Its strength as a feminist Western — and the reason it might not be recognized as feminist — is that it does not idealize its protagonist, played by Barbara Stanwyck. It only turns from a good movie into a great one about halfway through, when she does something strikingly unheroic. (Which I won’t spoil for you here.) I wonder if this movie convinced the Demon Writer of TV that moral complexity makes good art, or if it just struck him as exemplary (as in “example-y”) of that principle, or if I’m just, per usual, imagining stuff.
I don’t know why it becomes a great movie, since moral complexity lends itself equally well to boredom.
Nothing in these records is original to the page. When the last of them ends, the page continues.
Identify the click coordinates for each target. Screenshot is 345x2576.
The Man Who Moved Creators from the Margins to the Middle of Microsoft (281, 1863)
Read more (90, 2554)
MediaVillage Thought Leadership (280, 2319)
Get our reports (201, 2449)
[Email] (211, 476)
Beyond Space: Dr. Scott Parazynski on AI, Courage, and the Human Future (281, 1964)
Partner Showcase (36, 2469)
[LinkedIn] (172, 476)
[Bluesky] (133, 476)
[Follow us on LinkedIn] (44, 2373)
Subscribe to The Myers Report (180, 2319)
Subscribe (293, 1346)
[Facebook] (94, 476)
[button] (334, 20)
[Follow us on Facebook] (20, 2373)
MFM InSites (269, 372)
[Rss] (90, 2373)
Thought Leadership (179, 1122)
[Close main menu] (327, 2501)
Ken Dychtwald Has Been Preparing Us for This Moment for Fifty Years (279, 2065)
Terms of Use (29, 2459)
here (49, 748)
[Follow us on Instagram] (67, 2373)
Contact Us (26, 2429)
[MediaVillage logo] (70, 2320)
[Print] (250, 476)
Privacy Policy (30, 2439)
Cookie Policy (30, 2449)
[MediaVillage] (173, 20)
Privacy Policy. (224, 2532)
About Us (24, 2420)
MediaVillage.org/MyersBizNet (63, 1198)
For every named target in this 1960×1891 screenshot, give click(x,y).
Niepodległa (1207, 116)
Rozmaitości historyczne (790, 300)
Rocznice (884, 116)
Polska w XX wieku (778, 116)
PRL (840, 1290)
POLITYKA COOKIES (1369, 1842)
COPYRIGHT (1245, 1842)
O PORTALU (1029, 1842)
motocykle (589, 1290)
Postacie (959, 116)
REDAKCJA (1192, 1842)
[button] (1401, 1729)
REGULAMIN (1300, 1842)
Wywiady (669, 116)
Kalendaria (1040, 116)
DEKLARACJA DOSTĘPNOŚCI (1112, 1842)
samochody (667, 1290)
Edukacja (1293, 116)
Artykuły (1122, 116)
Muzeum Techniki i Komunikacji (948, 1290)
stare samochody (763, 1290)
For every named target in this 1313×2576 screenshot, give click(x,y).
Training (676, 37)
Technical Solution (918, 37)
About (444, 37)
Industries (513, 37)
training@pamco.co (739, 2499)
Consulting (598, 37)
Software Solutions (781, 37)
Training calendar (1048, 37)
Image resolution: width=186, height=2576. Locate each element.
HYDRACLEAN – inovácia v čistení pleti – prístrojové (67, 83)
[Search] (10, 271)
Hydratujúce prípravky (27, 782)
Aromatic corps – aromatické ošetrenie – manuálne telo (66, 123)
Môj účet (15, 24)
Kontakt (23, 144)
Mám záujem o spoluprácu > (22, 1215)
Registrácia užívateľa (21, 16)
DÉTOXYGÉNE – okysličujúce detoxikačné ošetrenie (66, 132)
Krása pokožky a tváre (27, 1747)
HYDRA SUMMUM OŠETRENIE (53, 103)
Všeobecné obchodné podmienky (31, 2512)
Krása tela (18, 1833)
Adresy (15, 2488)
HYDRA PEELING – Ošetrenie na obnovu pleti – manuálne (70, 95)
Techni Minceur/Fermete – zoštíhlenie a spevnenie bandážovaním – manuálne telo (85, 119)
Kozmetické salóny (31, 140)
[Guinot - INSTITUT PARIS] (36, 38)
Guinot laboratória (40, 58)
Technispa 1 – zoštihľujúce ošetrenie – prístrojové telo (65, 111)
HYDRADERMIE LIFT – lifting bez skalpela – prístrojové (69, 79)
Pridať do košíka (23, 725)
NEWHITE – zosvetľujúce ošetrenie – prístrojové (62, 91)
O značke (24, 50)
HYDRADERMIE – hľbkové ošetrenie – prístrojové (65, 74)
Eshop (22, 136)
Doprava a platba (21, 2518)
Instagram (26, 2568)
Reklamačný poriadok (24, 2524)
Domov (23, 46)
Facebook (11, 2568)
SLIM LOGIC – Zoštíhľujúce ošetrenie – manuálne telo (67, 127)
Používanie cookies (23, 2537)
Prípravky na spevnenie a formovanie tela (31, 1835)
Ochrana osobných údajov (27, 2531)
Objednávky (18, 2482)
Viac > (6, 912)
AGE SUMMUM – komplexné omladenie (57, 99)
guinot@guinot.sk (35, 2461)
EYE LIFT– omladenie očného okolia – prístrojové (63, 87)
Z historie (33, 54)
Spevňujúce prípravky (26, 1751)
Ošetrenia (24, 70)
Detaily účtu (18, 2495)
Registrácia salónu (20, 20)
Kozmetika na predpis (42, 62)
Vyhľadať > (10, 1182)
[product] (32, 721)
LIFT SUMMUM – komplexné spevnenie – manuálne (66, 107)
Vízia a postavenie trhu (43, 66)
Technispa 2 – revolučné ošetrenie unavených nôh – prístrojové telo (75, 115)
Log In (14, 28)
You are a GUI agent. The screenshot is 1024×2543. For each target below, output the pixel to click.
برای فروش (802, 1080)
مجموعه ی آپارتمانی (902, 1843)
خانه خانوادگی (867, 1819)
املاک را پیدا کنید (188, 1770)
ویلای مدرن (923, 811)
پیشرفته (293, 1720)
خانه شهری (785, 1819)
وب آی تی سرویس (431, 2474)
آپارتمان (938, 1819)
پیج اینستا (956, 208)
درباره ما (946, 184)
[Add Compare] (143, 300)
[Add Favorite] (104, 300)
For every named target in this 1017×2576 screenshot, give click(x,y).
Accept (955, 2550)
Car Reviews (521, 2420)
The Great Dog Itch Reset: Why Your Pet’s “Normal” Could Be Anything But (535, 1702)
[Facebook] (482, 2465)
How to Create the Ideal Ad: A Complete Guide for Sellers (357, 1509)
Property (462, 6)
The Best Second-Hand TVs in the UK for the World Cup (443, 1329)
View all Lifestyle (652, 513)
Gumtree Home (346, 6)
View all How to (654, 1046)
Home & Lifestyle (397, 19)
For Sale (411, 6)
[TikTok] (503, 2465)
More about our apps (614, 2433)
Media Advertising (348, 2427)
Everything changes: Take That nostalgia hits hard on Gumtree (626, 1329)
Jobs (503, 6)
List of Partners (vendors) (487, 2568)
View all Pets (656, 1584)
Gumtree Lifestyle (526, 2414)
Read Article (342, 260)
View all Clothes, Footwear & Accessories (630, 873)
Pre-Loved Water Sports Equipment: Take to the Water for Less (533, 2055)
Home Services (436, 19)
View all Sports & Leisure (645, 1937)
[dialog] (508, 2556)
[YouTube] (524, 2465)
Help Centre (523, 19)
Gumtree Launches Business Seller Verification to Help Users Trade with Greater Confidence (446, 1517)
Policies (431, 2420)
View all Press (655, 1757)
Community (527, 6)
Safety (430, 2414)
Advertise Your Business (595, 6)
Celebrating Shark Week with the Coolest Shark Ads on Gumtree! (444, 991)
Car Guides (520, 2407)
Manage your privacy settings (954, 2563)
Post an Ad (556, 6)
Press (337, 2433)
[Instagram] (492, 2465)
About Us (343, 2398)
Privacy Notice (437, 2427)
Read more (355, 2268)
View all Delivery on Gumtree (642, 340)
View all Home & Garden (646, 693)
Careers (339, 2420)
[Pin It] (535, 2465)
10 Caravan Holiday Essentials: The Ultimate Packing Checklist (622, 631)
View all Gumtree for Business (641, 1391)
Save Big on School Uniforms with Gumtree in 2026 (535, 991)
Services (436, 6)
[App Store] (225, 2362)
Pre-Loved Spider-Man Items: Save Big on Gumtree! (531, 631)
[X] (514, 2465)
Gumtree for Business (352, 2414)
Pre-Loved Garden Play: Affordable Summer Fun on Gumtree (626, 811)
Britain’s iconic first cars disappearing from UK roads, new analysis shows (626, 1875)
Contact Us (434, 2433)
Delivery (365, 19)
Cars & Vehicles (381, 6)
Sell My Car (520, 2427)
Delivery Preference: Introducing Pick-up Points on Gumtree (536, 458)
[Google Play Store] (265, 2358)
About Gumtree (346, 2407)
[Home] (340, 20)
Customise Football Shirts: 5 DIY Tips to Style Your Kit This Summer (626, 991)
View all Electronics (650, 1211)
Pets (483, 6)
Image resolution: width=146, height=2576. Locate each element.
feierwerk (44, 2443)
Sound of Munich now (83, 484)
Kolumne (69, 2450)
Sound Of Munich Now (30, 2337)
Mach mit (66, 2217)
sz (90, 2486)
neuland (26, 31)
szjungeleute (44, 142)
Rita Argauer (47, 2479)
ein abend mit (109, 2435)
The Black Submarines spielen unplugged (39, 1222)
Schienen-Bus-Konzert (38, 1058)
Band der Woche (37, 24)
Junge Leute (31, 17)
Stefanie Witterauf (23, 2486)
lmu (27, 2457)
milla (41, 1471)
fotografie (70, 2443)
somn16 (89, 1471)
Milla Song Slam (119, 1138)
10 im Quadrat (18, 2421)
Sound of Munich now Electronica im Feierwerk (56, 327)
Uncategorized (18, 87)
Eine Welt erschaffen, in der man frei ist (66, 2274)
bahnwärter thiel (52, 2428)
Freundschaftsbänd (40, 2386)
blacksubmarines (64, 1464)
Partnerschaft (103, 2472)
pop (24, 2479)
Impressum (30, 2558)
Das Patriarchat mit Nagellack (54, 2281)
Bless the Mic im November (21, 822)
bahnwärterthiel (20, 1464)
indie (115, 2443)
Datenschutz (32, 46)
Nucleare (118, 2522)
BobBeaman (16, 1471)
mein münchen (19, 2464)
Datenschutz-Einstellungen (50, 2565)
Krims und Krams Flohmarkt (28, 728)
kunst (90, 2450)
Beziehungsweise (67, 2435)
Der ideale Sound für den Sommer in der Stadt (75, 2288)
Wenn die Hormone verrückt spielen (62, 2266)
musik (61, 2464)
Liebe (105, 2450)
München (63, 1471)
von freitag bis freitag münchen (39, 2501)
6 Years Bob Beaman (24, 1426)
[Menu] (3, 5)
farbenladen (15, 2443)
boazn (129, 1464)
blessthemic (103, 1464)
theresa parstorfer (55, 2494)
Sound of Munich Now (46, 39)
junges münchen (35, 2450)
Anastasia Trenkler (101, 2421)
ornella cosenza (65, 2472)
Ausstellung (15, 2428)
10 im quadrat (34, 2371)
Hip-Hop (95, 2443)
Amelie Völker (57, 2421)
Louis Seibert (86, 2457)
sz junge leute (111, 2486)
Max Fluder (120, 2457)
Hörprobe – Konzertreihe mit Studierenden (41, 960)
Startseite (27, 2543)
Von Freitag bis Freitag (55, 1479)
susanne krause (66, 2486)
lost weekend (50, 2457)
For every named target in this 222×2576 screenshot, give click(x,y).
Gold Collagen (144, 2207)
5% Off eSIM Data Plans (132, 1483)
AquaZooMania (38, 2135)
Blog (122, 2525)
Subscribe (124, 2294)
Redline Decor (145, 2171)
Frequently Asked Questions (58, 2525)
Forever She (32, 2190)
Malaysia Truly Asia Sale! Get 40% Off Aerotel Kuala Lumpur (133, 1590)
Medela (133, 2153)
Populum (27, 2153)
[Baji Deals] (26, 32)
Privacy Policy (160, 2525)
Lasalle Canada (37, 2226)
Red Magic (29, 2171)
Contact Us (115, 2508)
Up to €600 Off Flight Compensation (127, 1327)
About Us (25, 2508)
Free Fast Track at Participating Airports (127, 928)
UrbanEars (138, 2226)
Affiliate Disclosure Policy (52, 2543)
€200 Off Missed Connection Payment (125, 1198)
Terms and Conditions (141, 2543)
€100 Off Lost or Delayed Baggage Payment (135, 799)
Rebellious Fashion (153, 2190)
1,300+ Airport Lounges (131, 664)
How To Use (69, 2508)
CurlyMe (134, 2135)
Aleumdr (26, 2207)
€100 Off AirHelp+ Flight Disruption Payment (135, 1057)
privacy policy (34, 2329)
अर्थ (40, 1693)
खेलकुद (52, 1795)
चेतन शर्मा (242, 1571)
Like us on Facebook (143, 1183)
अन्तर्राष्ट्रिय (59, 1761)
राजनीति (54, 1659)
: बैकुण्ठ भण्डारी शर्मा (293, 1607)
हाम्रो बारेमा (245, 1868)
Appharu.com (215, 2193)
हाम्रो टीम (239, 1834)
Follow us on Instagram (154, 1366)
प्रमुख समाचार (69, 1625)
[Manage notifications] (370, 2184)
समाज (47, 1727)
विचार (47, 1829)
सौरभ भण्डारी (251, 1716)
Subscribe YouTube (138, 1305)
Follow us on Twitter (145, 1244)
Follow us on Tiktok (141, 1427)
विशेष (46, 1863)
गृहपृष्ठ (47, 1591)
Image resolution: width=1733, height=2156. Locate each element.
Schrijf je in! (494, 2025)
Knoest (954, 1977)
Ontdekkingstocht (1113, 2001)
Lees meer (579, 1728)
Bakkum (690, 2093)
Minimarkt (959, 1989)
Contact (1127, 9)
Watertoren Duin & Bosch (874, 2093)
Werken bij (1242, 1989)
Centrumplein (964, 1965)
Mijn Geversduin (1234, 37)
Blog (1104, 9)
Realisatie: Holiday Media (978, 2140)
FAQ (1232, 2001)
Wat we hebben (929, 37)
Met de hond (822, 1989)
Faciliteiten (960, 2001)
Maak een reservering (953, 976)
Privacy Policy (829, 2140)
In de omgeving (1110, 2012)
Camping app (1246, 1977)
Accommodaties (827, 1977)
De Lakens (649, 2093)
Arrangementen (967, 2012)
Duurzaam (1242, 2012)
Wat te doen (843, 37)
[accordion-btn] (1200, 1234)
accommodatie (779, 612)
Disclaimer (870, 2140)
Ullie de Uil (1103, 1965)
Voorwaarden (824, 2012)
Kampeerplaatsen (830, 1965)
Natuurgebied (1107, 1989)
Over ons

One symptom of its greatness: Some of its best dialogue is not in English, and I didn’t understand a word of it, but it moved me greatly.
IMHO, moral complexity is lacking in the Captain Hammer comic. We don’t feel Captain Hammer’s pain. He’s just a jerk. This isn’t really a correction of the simplistic good v. evil polarization in comic books, just an inversion of it. The good guy is a bad guy. A cardboard hero may be a variation on the cardboard villain, but he’s still cardboard.
You feel the pain of Joss Whedon’s best villains — The Mayor, Spike and Dru, Angelus (ambiguously, I admit), Glory and, above all, Faith. That’s part of their greatness.